Kworkk critica o fato de que muitas pessoas e veículos de comunicação anunciaram o fato como se a culpa fosse da cantora, como se ela fosse “burra” por se apresentar em palco com uma cobra venenosa e, de fato, para quem não conhece a cultura local, é realmente espantoso imaginar que uma cantora subisse ao palco ao lado de um animal venenoso.

A verdade é que Irma não era uma cantora tão famosa assim em seu país, mas era bem conhecida na região de Karawang justamente por fazer a gayang ular, que nada mais é do que a dança com a cobra. Desde a adolescência, porém, ela já cantava dangdut, um gênero musical bastante popular em seu país, e geralmente conhecido por atrair multidões, especialmente em períodos eleitorais.

Cantar para sobreviver

Irma Bule.

Irma era apenas mais uma das cantoras que apostavam na dangdut como uma forma de ganhar dinheiro para ajudar a sustentar sua família – enquanto isso, obviamente, sonhava em conseguir uma colocação de maior prestígio dentro do universo musical da Indonésia.

Enquanto não conseguem o sucesso que tanto esperam, cantoras como Irma vivem com pagamentos equivalem a menos de R$ 70,00 por uma apresentação normal. Se aceitam se apresentar com uma cobra, o valor sobe para o equivalente a R$ 87,00 e, basicamente por isso, há mais e mais cantoras aceitando fazer suas apresentações ao lado desses animais.

A apresentação é geralmente por conta delas, que precisam criar as danças e tentar atrair o maior número de pessoas possível, afinal, se ganharem algum tipo de gorjeta, o dinheiro fica com elas. Foi assim com a hoje famosa cantora e dançarina Inul Daratista, cujas danças provocativas acabaram sendo divulgadas na internet e chamaram a atenção de executivos de entretenimento indonésios.

Repercussão

Irma Bule em uma de suas apresentações.

Depois da morte de Irma, a mãe da artista deu uma entrevista dizendo que a filha começou a dançar com cobras há três anos, embora tenha sempre cantado ao lado de pítons não venenosas, que geralmente tinham suas bocas presas para evitar acidentes. Ela acredita que a filha não sabia que aquela era uma cobra venenosa – talvez por isso não tenha aceitado o socorro médico.
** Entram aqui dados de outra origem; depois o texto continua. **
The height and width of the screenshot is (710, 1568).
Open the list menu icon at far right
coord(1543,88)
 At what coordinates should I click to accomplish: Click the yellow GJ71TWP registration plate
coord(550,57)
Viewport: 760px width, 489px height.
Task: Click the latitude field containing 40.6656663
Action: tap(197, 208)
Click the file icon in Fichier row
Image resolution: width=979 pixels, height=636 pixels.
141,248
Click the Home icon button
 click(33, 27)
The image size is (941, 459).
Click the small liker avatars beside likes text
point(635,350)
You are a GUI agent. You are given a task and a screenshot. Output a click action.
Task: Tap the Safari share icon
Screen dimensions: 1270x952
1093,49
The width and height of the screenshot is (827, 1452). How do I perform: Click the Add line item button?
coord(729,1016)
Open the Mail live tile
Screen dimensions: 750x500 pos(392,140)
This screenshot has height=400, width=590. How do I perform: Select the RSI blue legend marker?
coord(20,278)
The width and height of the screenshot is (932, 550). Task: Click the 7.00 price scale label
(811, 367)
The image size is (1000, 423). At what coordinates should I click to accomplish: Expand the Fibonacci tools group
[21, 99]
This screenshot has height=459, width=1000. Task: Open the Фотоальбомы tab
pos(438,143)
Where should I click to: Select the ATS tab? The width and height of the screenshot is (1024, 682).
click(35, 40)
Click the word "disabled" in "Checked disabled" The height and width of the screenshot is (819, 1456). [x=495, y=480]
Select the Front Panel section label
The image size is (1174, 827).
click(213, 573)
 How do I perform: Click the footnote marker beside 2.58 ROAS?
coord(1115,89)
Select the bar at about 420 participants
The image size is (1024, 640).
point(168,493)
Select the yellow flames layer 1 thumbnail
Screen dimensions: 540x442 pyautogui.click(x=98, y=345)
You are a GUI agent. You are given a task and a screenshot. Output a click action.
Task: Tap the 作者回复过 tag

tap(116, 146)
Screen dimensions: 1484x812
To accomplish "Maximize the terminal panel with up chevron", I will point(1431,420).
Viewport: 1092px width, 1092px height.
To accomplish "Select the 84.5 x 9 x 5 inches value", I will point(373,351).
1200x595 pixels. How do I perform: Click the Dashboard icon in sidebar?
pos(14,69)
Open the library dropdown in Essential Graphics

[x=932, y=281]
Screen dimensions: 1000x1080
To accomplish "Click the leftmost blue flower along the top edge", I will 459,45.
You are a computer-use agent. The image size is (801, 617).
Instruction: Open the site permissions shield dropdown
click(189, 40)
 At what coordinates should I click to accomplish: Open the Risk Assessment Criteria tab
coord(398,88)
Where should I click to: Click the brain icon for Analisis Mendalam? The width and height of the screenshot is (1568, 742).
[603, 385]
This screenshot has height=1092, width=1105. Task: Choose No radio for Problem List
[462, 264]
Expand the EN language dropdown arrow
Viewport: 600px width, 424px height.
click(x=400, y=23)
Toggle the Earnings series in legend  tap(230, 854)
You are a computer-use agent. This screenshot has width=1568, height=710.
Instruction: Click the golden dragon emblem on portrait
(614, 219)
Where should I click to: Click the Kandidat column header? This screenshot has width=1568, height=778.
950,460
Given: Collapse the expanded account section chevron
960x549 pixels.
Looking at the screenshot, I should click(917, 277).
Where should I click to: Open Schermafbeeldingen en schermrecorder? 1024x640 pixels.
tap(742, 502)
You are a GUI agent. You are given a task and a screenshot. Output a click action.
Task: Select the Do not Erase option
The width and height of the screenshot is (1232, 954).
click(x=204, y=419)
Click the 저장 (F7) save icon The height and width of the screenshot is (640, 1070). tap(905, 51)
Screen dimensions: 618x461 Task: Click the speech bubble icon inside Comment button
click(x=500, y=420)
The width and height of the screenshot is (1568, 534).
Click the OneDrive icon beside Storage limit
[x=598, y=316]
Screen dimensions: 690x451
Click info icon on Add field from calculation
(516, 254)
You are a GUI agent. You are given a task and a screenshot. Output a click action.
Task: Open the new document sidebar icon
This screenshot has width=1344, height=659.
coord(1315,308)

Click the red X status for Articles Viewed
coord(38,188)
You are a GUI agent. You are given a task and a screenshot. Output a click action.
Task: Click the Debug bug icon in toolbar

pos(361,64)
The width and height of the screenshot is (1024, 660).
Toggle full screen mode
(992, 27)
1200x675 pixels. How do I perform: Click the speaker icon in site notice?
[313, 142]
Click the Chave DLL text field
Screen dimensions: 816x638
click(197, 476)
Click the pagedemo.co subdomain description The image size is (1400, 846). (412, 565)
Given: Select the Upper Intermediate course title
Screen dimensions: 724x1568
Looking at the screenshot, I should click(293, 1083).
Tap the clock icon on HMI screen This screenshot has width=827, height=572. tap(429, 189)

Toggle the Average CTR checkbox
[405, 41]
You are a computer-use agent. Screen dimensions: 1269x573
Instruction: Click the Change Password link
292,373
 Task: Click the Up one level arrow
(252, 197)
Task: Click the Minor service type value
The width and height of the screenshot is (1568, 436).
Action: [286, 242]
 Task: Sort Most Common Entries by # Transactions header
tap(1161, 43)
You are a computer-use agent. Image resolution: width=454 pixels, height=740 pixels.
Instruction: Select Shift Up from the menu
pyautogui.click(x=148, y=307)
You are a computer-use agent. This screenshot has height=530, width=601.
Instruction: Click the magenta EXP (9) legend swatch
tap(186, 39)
De acordo com o jornalista indonésio Made Supriatma, as cobras podem ter ainda mais um significado para essas cantoras e, especialmente, para Irma: prevenir assédio enquanto dançam no palco. Para ele, Irma é uma representante da mulher pobre que lutou como pôde para ter como sobreviver. Infelizmente, em jornais de todo o mundo, sua morte foi comentada como sendo uma estupidez.